Le tableau a pourtant son angle mort. Le Maroc qui accueille la première usine de batteries du continent produit encore près de 70 % de son électricité a partir de combustibles fossiles, principalement le charbon. L’Agence Ecofin notait dès 2025 le paradoxe d’une gigafactory « verte » branchée sur un réseau « gris ». La dépendance énergétique marocaine, a plus de 90 % pour les hydrocarbures importés, expose le modèle industriel au choc des prix pétroliers qui secoue le continent depuis mars 2026. Le Brent a 138 dollars en avril renchérit les couts de production de toute l’industrie manufacturière, y compris celle qui fabrique les composants de la transition énergétique. C’est un cercle vicieux que la montée en puissance du solaire et de l’éolien, réelle mais encore insuffisante pour couvrir les besoins industriels, n’a pas encore brisé.

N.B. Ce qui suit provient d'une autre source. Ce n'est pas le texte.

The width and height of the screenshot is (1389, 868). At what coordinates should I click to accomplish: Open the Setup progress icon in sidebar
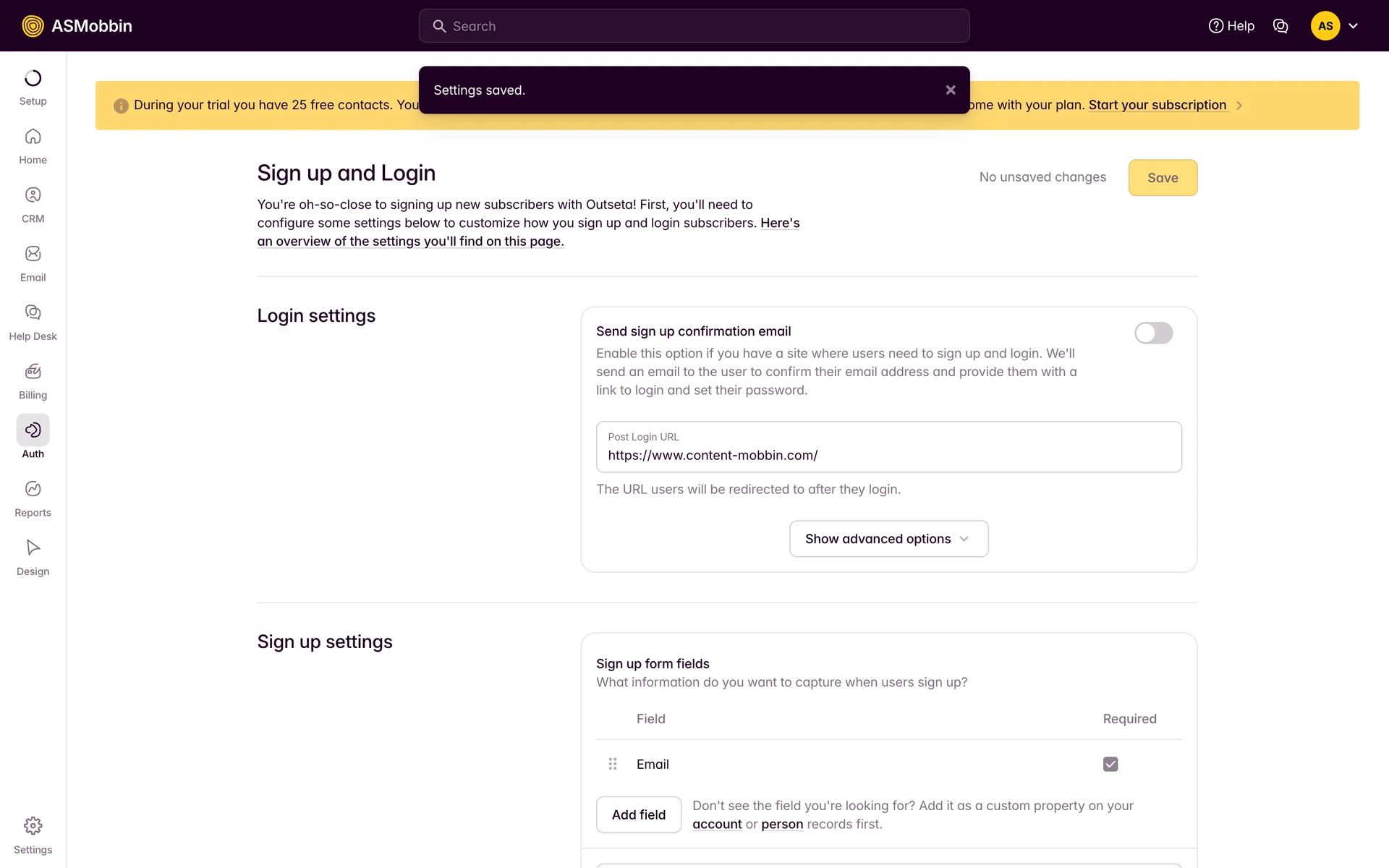pos(33,78)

L’autre fragilité est sociale. Le chômage marocain atteignait 10,8 % au premier trimestre 2026, selon le Haut-Commissariat au plan, un chiffre que la croissance a 5 % ne suffit pas a résorber. Le modèle de nearshoring crée des emplois qualifiés dans les zones franches de Kenitra, Tanger et Casablanca, mais laisse en marge les territoires ruraux de l’Atlas et du Rif, et les jeunes diplômés sans compétences industrielles. Le royaume produit des automobiles pour l’Europe, des batteries pour la transition verte et des séjours pour 17 millions de touristes annuels, mais peine a générer l’emploi de masse que sa démographie exige. Le taux de chômage des 15-24 ans dépasse 30 %, rappelant que la sophistication industrielle ne se traduit pas mécaniquement en inclusion sociale.

Il reste que le Maroc fait ce que la plupart des économies africaines se contentent de théoriser. Pendant que le continent débat de souveraineté industrielle dans les forums de Kigali ou de Nairobi, Kenitra recrute, Tanger Med réceptionne, et Casablanca signe. Le modèle est imparfait, dépendant de l’Europe, vulnérable aux chocs externes, insuffisant sur le front social. Il a le mérite d’exister. Pour le reste du continent, la question n’est plus de savoir si le modèle marocain est reproductible. Elle est de savoir pourquoi, après trente ans de plans de développement industriel, il ne l’a pas encore été.